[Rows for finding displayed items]
════════════════════

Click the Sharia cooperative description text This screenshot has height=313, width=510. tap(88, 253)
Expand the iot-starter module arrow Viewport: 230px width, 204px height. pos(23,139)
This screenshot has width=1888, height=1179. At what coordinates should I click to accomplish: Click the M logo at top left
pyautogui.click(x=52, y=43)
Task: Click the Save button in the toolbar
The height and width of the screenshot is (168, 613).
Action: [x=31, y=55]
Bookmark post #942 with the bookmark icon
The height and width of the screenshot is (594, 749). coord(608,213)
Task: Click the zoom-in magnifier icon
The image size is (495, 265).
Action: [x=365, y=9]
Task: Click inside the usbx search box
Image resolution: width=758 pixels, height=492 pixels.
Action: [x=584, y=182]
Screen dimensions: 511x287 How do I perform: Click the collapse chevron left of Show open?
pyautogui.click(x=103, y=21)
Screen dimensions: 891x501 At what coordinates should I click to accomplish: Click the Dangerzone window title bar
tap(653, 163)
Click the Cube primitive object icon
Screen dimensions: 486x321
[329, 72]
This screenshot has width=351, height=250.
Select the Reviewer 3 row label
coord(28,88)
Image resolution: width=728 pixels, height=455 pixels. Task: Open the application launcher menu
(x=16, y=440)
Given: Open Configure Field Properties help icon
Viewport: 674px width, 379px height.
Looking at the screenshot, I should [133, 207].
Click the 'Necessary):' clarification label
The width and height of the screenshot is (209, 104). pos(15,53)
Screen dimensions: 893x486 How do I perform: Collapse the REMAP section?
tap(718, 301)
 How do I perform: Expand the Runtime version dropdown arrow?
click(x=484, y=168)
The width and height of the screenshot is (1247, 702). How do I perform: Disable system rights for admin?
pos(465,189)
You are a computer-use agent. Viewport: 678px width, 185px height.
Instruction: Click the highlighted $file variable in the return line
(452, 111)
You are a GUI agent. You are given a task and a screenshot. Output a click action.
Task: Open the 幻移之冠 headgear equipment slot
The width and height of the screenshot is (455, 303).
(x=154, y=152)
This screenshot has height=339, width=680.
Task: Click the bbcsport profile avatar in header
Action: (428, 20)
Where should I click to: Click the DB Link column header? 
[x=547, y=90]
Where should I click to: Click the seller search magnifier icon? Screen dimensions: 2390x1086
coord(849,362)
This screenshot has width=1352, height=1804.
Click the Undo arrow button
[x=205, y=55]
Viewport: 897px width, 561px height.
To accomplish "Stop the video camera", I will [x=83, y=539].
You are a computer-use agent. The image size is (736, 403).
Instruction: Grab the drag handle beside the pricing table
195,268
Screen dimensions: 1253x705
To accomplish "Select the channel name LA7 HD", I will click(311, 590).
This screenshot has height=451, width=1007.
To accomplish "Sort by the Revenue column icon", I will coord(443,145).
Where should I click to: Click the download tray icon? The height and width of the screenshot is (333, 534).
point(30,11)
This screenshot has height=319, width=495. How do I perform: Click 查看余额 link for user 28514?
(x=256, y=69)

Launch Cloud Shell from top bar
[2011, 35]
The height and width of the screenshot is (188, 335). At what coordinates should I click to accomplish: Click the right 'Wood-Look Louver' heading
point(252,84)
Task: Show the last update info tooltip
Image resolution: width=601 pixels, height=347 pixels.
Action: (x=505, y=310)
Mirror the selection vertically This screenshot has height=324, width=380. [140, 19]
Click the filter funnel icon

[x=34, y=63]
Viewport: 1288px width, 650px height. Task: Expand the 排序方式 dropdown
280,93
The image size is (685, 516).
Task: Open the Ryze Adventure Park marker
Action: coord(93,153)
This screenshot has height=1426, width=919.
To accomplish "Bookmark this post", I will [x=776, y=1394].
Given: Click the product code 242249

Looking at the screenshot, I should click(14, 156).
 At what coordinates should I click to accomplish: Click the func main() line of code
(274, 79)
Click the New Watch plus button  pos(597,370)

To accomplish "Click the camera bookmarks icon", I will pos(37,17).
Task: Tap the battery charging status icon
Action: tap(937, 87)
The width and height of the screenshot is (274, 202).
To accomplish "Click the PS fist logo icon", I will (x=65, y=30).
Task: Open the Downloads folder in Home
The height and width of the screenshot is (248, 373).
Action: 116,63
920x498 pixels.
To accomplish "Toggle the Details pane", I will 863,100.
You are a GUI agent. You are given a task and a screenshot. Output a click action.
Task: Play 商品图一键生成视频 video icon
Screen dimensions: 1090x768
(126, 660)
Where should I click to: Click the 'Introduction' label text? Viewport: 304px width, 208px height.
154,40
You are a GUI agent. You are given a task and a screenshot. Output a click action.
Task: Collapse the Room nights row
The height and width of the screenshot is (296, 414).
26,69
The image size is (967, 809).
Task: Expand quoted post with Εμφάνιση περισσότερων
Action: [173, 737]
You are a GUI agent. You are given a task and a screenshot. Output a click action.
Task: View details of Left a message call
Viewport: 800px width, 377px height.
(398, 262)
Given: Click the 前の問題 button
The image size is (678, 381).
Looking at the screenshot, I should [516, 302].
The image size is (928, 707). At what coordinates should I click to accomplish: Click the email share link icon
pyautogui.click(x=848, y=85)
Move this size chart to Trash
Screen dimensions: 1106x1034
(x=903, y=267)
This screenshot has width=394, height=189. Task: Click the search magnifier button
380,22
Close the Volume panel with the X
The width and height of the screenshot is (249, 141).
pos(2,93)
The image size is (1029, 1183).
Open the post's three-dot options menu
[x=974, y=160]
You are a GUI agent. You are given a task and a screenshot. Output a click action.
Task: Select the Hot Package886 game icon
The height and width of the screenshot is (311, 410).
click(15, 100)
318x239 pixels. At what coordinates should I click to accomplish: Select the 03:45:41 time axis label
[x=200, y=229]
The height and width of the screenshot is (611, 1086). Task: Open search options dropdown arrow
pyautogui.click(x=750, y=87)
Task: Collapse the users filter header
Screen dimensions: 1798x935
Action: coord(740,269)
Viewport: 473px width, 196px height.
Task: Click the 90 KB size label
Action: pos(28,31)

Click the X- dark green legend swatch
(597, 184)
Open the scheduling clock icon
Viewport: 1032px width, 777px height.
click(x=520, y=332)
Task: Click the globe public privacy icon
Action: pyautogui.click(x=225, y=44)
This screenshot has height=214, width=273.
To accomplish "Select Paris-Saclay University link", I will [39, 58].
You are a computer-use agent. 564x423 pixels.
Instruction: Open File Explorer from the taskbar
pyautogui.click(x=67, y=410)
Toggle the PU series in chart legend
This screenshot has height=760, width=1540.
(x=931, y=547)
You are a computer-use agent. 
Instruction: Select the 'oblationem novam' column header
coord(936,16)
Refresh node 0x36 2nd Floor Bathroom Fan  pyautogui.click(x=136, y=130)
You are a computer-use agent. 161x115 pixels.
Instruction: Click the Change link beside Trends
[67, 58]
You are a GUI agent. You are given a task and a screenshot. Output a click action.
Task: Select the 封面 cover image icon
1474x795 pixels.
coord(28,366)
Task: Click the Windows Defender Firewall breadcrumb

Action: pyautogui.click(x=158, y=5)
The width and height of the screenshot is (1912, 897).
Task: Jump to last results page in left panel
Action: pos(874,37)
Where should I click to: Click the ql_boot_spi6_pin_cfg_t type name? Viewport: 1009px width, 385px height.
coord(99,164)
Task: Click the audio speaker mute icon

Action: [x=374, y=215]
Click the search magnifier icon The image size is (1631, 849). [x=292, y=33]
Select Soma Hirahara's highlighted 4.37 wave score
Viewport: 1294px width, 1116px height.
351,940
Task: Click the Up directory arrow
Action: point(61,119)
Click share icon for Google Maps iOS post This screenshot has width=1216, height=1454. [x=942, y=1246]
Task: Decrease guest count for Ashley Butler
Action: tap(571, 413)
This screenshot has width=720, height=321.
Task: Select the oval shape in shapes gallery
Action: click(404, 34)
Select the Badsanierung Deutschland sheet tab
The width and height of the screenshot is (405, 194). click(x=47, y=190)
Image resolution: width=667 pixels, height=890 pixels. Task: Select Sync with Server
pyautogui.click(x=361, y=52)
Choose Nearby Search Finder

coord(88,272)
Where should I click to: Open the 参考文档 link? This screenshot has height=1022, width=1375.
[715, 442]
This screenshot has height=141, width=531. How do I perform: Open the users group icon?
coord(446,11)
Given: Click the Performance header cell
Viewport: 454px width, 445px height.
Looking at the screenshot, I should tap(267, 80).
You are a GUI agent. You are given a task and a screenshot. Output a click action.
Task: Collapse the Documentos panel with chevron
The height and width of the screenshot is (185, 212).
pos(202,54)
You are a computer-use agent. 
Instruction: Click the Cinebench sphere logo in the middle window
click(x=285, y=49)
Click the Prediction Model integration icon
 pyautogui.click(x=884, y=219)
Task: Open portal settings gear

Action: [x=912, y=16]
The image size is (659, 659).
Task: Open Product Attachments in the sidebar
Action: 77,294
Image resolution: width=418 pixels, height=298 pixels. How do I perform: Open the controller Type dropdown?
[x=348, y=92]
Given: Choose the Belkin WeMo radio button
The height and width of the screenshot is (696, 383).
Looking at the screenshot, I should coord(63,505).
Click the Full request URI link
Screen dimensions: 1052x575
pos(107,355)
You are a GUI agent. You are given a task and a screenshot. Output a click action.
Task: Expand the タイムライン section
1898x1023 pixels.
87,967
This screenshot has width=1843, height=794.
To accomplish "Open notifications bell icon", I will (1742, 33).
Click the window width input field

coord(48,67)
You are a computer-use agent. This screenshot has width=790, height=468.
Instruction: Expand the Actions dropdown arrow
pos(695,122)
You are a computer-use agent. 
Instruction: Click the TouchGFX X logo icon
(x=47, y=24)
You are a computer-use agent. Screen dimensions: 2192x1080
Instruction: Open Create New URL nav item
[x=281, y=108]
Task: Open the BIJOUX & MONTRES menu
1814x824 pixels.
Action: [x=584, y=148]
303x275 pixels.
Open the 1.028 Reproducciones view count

════════════════════

§ SET PROBLEM
Can you rewrite the rows from the line containing "The width and height of the screenshot is (274, 202)." through the line containing "(x=903, y=267)", both ends included, substituting "Documents" for "Downloads" and leaving everything else unchanged?

§ ANSWER FOR THE TASK
The width and height of the screenshot is (274, 202).
To accomplish "Click the PS fist logo icon", I will (x=65, y=30).
Task: Open the Documents folder in Home
The height and width of the screenshot is (248, 373).
Action: 116,63
920x498 pixels.
To accomplish "Toggle the Details pane", I will 863,100.
You are a GUI agent. You are given a task and a screenshot. Output a click action.
Task: Play 商品图一键生成视频 video icon
Screen dimensions: 1090x768
(126, 660)
Where should I click to: Click the 'Introduction' label text? Viewport: 304px width, 208px height.
154,40
You are a GUI agent. You are given a task and a screenshot. Output a click action.
Task: Collapse the Room nights row
The height and width of the screenshot is (296, 414).
26,69
The image size is (967, 809).
Task: Expand quoted post with Εμφάνιση περισσότερων
Action: [173, 737]
You are a GUI agent. You are given a task and a screenshot. Output a click action.
Task: View details of Left a message call
Viewport: 800px width, 377px height.
(398, 262)
Given: Click the 前の問題 button
The image size is (678, 381).
Looking at the screenshot, I should [516, 302].
The image size is (928, 707). At what coordinates should I click to accomplish: Click the email share link icon
pyautogui.click(x=848, y=85)
Move this size chart to Trash
Screen dimensions: 1106x1034
(x=903, y=267)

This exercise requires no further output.